I rented a furnished, one-bedroom apartment and Charlie moved into what once was our home. I wanted to keep Calico, our cat, but JoAnn thought the cat would be better in the house she had always known. As always, I agreed.
They got married on a rainy Sunday, a month after our divorce. I was sitting at my yard sale table drinking coffee and feeling sorry for myself. I watched the rivulets of rain run down the window, matching the tears of anger wetting my face. I remembered that we once loved walking in the rain.
For some, rain had a cleansing effect. For me, it reinforced my sadness and repressed rage. As if the clouds, understanding how I felt, empty themselves until there was nothing left.
Two months after they got married, JoAnn called to tell me she and Charlie were going to Hawaii.
“Why are you telling me?” I asked, remembering that we had gone to Hawaii on our honeymoon.
“I have a favor to ask. Could you please water my plants and feed Calico for the week?”
“Why don’t you ask a neighbor?”
“Calico knows you,” she replied.
What a thoughtless request. It wasn’t enough to drive a splinter under my fingernail. She expected me to leave it throbbing and pretend it wasn’t there.
Hawaii.
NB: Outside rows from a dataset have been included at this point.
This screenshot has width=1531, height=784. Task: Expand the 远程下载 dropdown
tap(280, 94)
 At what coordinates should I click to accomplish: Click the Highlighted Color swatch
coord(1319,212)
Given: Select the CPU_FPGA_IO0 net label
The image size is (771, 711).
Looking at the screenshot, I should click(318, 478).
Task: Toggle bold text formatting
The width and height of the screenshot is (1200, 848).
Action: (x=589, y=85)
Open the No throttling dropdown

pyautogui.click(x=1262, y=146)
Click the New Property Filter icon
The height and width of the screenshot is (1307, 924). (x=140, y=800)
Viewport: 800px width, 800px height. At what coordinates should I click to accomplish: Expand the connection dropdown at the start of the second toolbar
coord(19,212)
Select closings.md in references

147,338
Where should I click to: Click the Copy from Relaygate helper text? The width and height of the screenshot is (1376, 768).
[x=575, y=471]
I imagined them sitting on the beach in the warm sunshine, her head on his shoulder. I imagined them in their hotel room. In my mind I could see her moving seductively. I wanted to shut out these images but I couldn’t. I felt like “Alex” in the movie with my eyelids held open.
But I agreed to her request and thought about revenge. There was a hole where my heart used to be. I could feel the wind of requital howling through.
“By the way,” she said brightly, “The key to the house is still under the stone in the planter on the front stoop. And thanks.”
I drove to the house every morning after work for a week, although it was several miles away. On the last day, I carried a wrench. I walked to the bedroom and found Calico sleeping on the bed.
I looked at the bed and imagined them together, windows open, the soft breeze caressing their naked bodies.
Their entire house smelled of stale cigarettes and sex. I told her to quit smoking hundreds of times after I quit, that it would shorten her life. She tried, even used the patch. She might have been successful, but he smoked, so she had no incentive to quit.
I almost vomited but that would have ruined my plan. My whole body began to shake and I had to take several deep breaths and let them out slowly until I relaxed.
I walked back into the kitchen.
I moved the stove slightly away from the wall. I remember installing it. Propane has a slight acrid smell. I loosened the shut-off valve a bit and used soap to test the leak. Then I move the stove back in place.
Very little had changed in the house. The table had the same woven mat we bought in Arizona.
Calico purred and rubbed her face against my leg. She went willingly into her traveling cage where I fed her.
Outside the air smelled clean, a fresh crisp autumn day. The maple leaves were turning gold, orange, and red. The robins were twittering to each other, preparing for their southern flight. Today I felt a release.
When she asked me for this favor, she reiterated her desire for us to remain friends after what she called the misunderstanding. She said I should move on. Good advice. Yesterday I quit my job and today I vacated my apartment.
I put Calico in my car for the long drive to Montana. No forwarding address.
They will be back late tonight. They will attribute the slightly acrid smell to a house closed for a week. By habit, she will put an unlit cigarette in her mouth and hand him the monogrammed lighter I gave her. He will think it sexy to light it.